Index Terms— Scheduling, parallel processing, digital 
signal processors 
1. INTRODUCTION 
The effort of designing the Reconfigurable Video Coding 
(RVC) standard [1] is motivated by the intent to describe 
existing video coding standards with a set of common 
atomic building blocks (e.g., IDCT). Under RVC, existing 
video coding standards are described as specific 
configurations of these atomic blocks. This greatly 
simplifies the task of designing future multi-standard video 
decoding applications and devices by allowing software and 
hardware reuse across video standards. 
The RVC coding tools are specified in a dataflow/actor 
object-oriented language named CAL [2] that describes the 
atomic blocks in a modular way. Abstract, high-level 
models require a systematic implementation methodology 
and tools to realize into practical systems. Design flows are 
generally composed of several phases: specification, design 
space exploration (DSE) and implementation. 
The implementation phase needs two components: the 
implementation code (generally C and VHDL) and a 
schedule. Code generators are under development in the 
RVC framework [5, 6]. A fundamental step to efficiently 
complete the implementation phase supported by the code 
generators is the schedule, i.e. the sequence in which CAL 
actors fire. 
This paper introduces the model of computation used in 
RVC, which is strongly based on the CAL language model. 
The RVC scheduling shown in this paper consists of static
(offline) and dynamic (runtime) components. The static 
schedules are computed at compile-time and are collected in 
a repository for use by the runtime system, which selects 
entries from the repository and appends them to the ongoing 
schedule. The result is similar to a permutation flow shop 
schedule (PFSS) [3].
┄┄┄┄┄┄
→ Assigned task 1
List the phases that the passage on Reconfigurable Video Coding says design flows are generally composed of.

→ Materials provided
┄┄┄┄┄┄
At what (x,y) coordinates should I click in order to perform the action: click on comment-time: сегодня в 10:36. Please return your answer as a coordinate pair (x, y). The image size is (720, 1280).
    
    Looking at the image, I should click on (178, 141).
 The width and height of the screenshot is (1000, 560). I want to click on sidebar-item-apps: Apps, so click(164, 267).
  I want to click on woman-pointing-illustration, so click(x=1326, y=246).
┄┄┄┄┄┄
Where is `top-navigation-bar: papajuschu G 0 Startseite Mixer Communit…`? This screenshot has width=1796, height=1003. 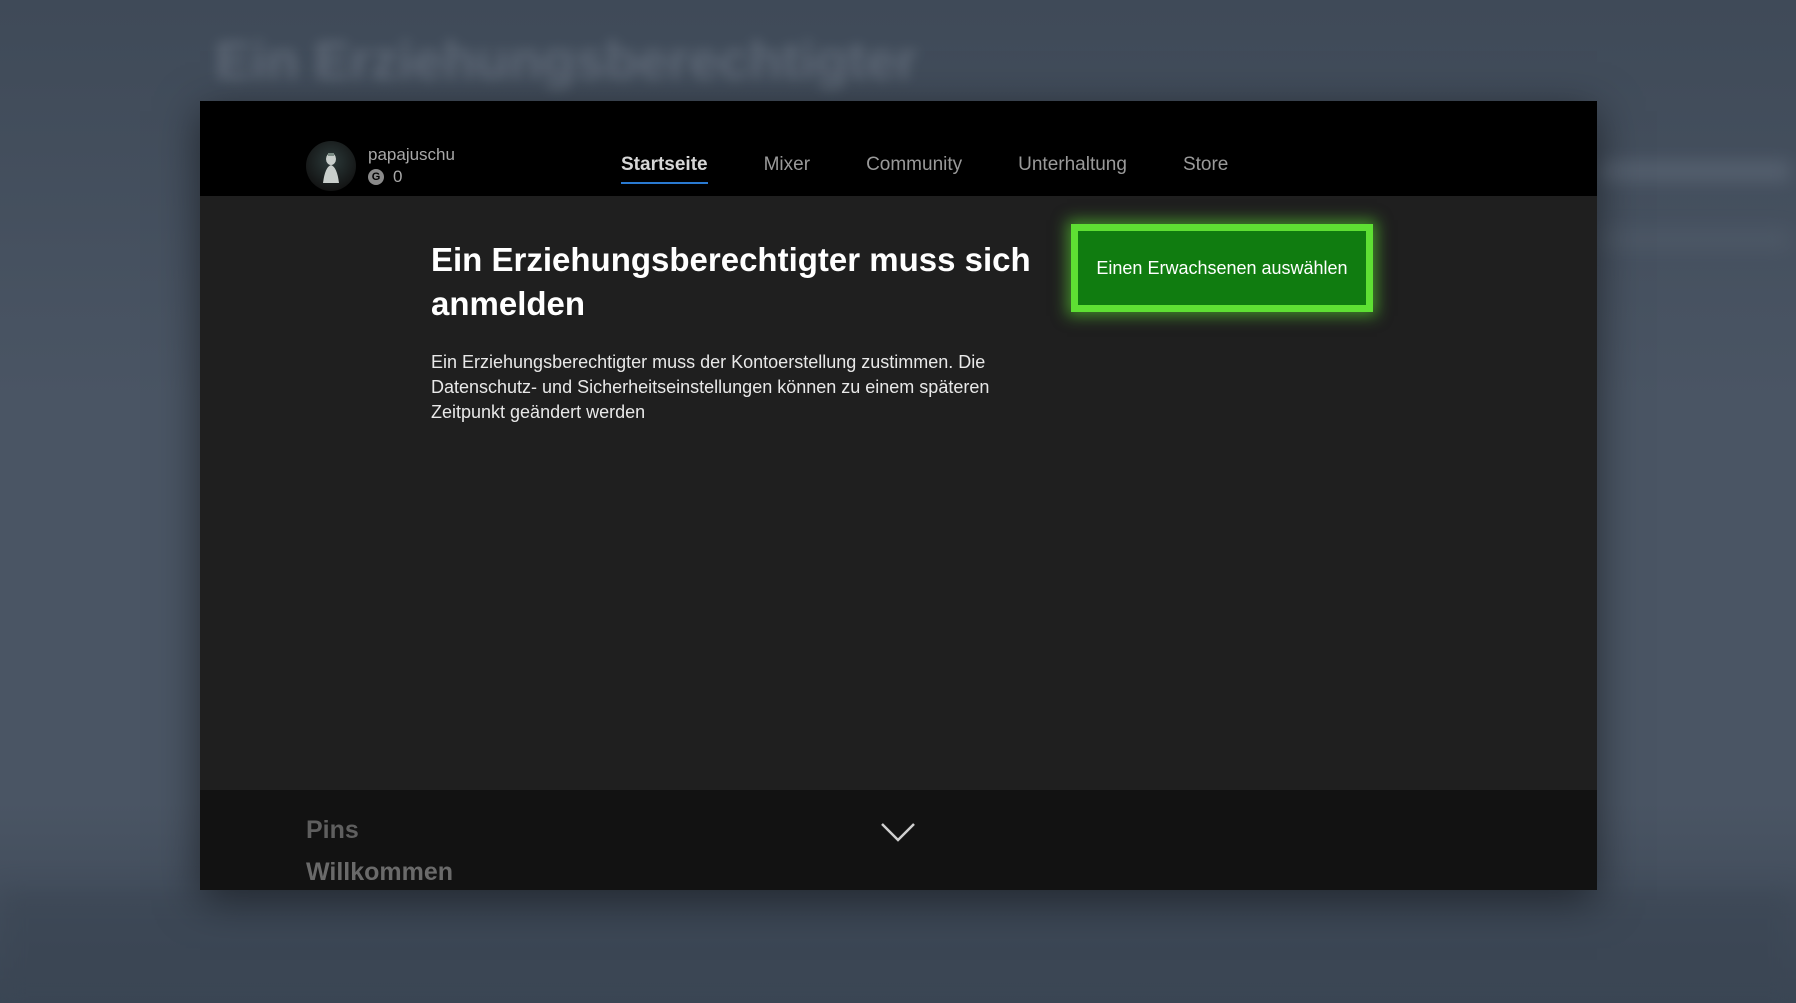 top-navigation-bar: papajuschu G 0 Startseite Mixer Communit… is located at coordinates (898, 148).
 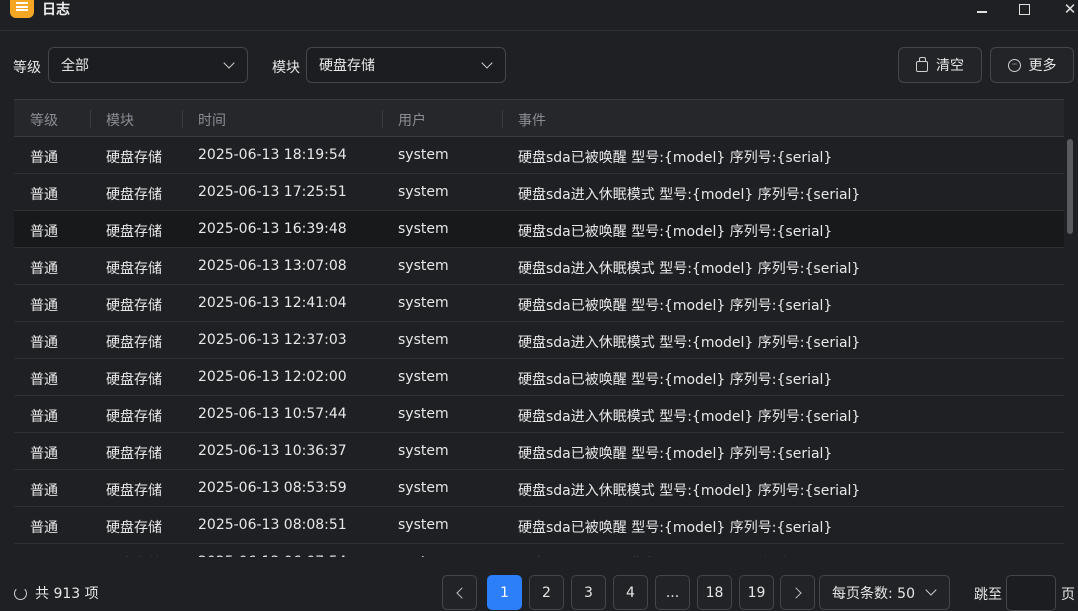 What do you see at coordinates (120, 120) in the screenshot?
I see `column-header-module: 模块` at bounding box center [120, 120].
┄┄┄┄┄┄
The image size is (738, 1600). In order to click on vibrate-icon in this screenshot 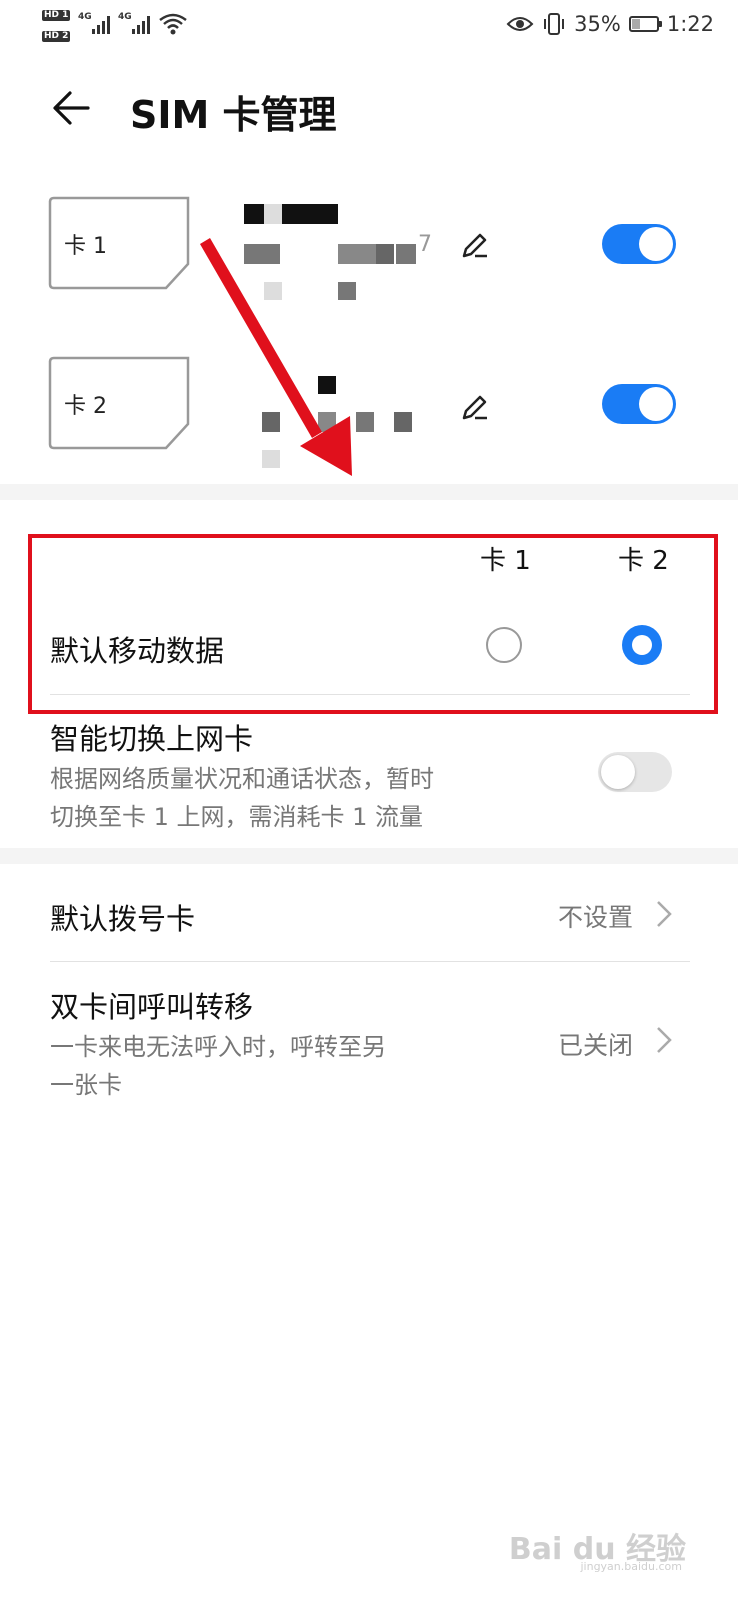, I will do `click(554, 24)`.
┄┄┄┄┄┄
→ Assigned task 2
Please give the stretch of the records from the line that contains "At what (x,y)" through the line that contains "Looking at the" as a Markdown table with the columns Row and Line, leaving out blank lines.

→ Exercise answer 1
- specification
- design space exploration (DSE)
- implementation

→ Exercise answer 2
| Row | Line |
|---|---|
| 1 | At what (x,y) coordinates should I click in order to perform the action: click on comment-time: сегодня в 10:36. Please return your answer as a coordinate pair (x, y). The image size is (720, 1280). |
| 2 |     Looking at the image, I should click on (178, 141). |